Subject: Re: Caracara
Date: Jan 22 21:53:57 1998
From: "Ruth Sullivan" - GODWIT at worldnet.att.net


Ya i hear the news already,this Bird maybe an Escape. i am going anyway
tomorrow and let you know if we found the Caracara.Thank you Eugene on the
dates and the histery behind this Bird. it makes this species even more
attractive to see.
Ruth
GODWIT at worldnet.att.net

----------
> From: Eugene Hunn <hunnhome at accessone.com>
> To: tweeters at u.washington.edu
> Subject: Caracara
> Date: Thursday, January 22, 1998 9:19 PM
>
> Gene Hunn, Seattle, hunnhome at accessone.com
>
> In case you didn't know, there have been at least two previous reports of
> Crested Caracaras in Washington State.

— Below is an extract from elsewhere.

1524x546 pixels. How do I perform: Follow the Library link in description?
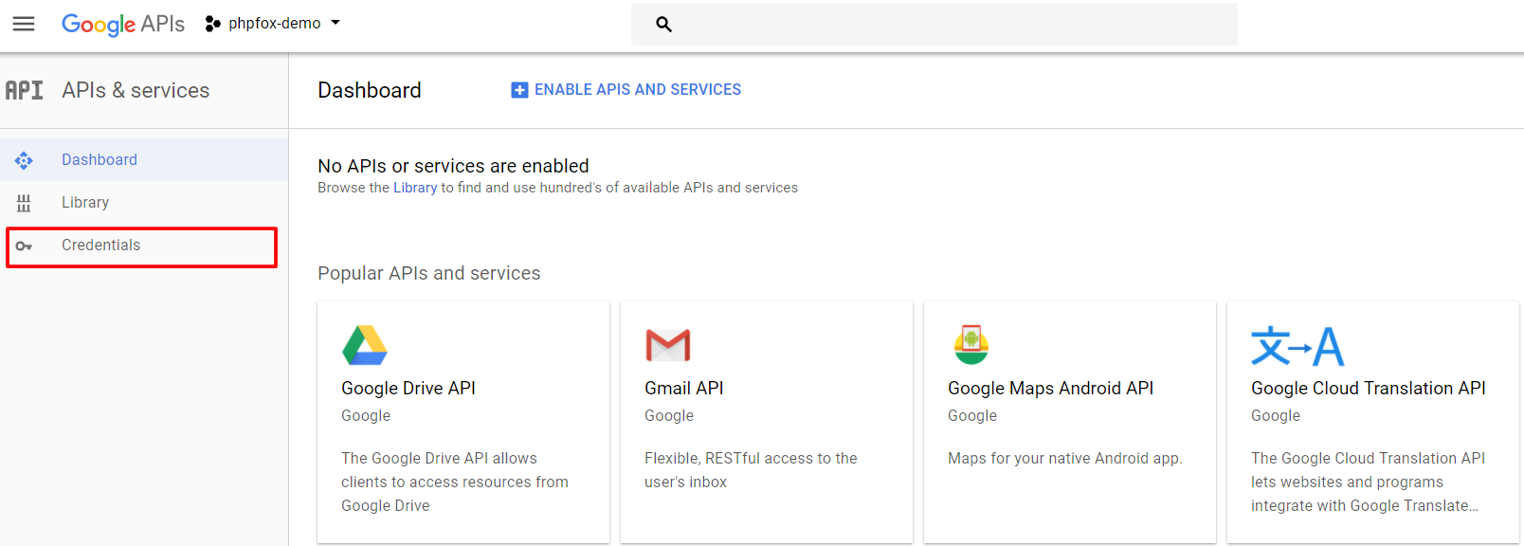[x=415, y=188]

The first was relegated to the
> hypothetical list by Jewett et al. in their 1953 Birds of Washington
State:
>
> Caracara Caracara cheriway (Jacquin)
>
> On June 21, 1936, one of these birds was "shot by a rancher at
> Westport, Washington, when it swooped down into his chicken yard, seized
a
> half grown chicken and flew with it to a neighboring tree" (Balmer,
> 1936:54). The specimen was given to Adam Balmer, who mounted it for his
> collection.
>
> At the time this bird was taken so far from its natural habitat,
> there was much speculation as to how it reached Westport where it was
> killed. The following may or may not be the explanation: Early in July,
> 1936, James Gerow of the U.S. Fish and Wildlife Service told Jewett that
he
> had recently visited a servivce station at Burlington, Multnomah County,
on
> the lower Columbia River in Oregon where he had seen three captive
"Mexican
> Eagles" or caracaras in a large wire cage. In talking to the proprietor
of
> the station, he was informed that he, the proprietor, had recently
received
> four of these birds from "down South," but that one had escaped soon
after
> they were received "about the middle of June." Under the circumstances,
> Jewett believes the bird that Balmer reported was the escaped caracara
from
> Burlington, Oregon. (pg. 672)
>
> The second report was also coastal, a bird photographed at Ocean Shores
> during the late 1970s (if I remember correctly). I have no idea how
> frequently caracaras might be kept in captivity, but it remains probably
the
> most likely explanation for the Neah Bay bird.